Последний взгляд.
Довженко просил Козловского, чтобы тот размыто снял разводы на чужих обоях: последнее, что видит этот человек, расставаясь с жизнью. Сделал ли он? Так ли у него вышло?
Довженко заметил уборщицу у выгородки. Плача, она выбежала из павильона.
Кажется, на этот раз получилось.
Лампы, шипя, выключились.
Оборвалась музыка.
Довженко услышал фразу, произнесенную по-французски.
— Я почувствовал смерть. Кто это умирал?
Это сказал человек в цилиндре и в больших черепаховых очках. Обращаясь к Довженко, переводчик повторил фразу министра по-русски.
Довженко ответил:
— Большевик умирал. Дипломатический курьер.
Переводчик не затруднил себя точностью. Он сказал:
— Простите, это просто смерть советского агента за границей.
Министр кивнул головой.
— Хорошо. Режиссер знает, как умирают смелые люди.
Так записал этот разговор присутствовавший при нем редактор фильма «Сумка дипкурьера» Юрий Яновский[14].

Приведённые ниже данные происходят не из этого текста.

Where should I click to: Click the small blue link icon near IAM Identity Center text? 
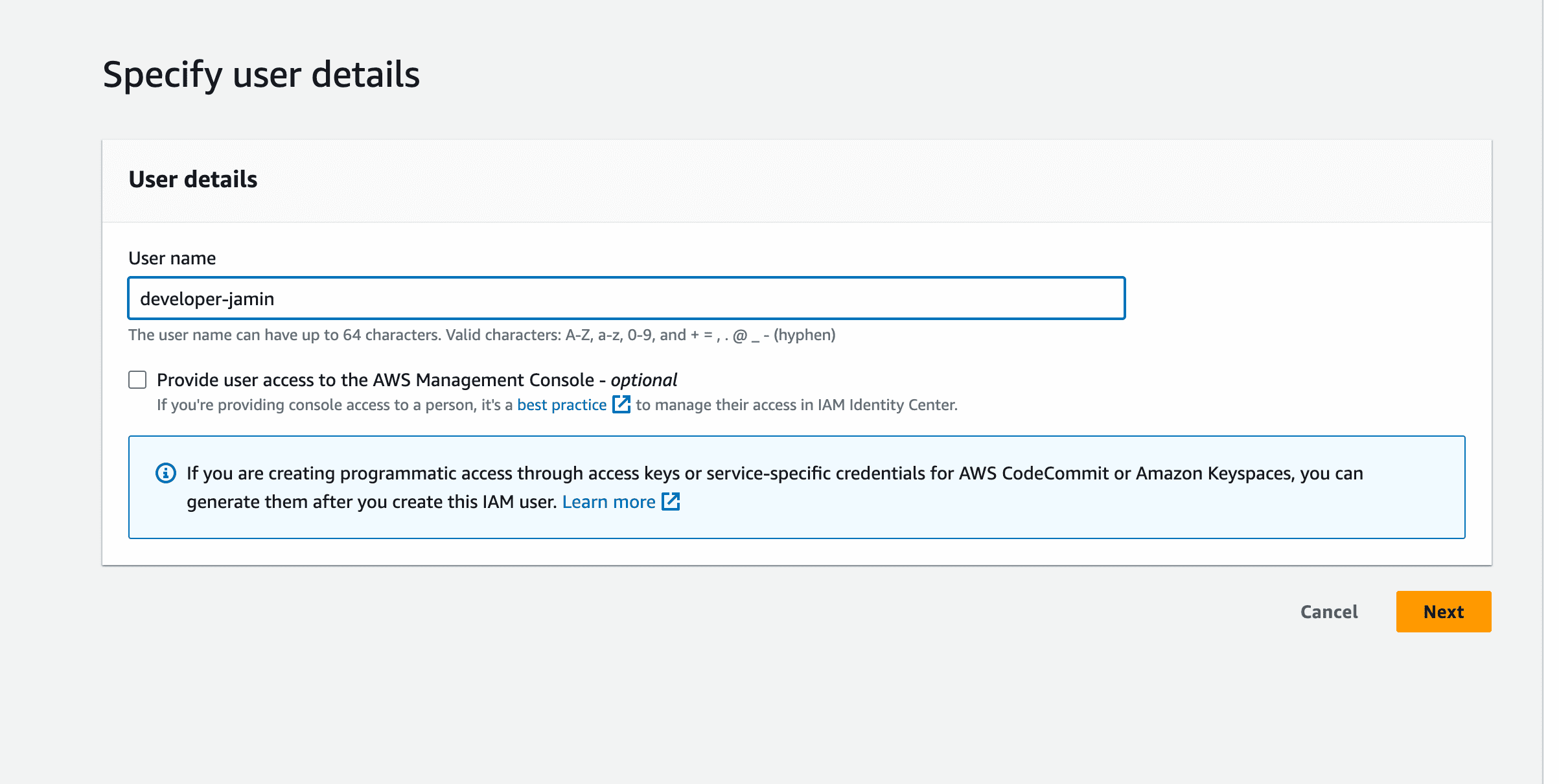point(621,404)
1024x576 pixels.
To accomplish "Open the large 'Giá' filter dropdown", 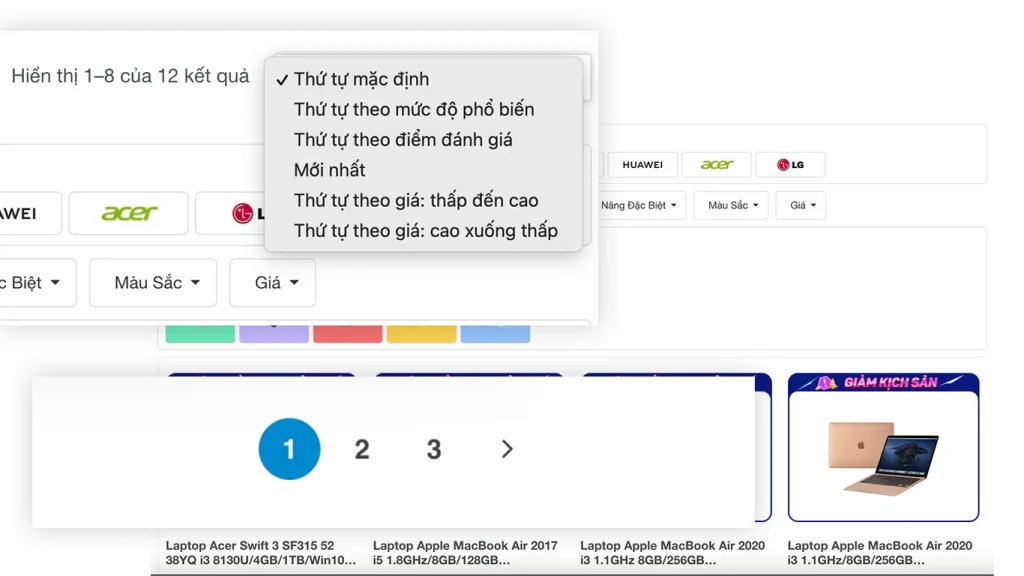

На фабрике в те дни посмеивались над Довженко: у него, мол, не съемочная группа, а какой-то парламент. Чуть что — всеобщий совет. Наверно, не выйдет из него настоящий режиссер. Настоящий режиссер обладает единоличной властью и умеет пользоваться ею. А Довженко даже у костюмера готов спросить, какого тот мнения о сцене, которую нужно снимать сегодня…
В ту пору понятие «режиссер кино» чаще всего означало не только человека, ставящего фильмы. Это было вместе с тем как бы актерское амплуа, привязанное к человеку навечно, только не на сцене, а в жизни. Это была маска, роль, исполняемая постоянно — и на съемках и в тесном кругу друзей. Даже за обеденным столом. Даже наедине с собой. Роль необычного человека, отмеченного печатью гения.
Об этом писал Лев Толстой в трактате «Что такое искусство?».
Он рассказывал о дирижере, орущем на музыкантов, о режиссере, измывающемся над хористами, и заключал:
«Дирижер знает, что эти люди так изуродованы, что ни на что более не годны, как на то, чтобы трубить и ходить с алебардой в желтых башмаках, а вместе с тем приучены к сладкой, роскошной жизни и все перенесут, только бы не лишиться этой сладкой жизни, — и потому он спокойно отдается своей грубости тем более, что он видел это в Париже и Вене и знает, что лучшие дирижеры так делают, что это музыкальное предание великих артистов, которые так увлечены великим делом своего искусства, что им некогда разбирать чувства артистов»[15].
Но Довженко не была свойственна забота о том, каким увидят его другие. «Театр для себя», притворство, актерство в жизни были чужды ему, хотя органический, естественный артистизм был присущ ему в самой высокой степени и не покидал его при любых обстоятельствах.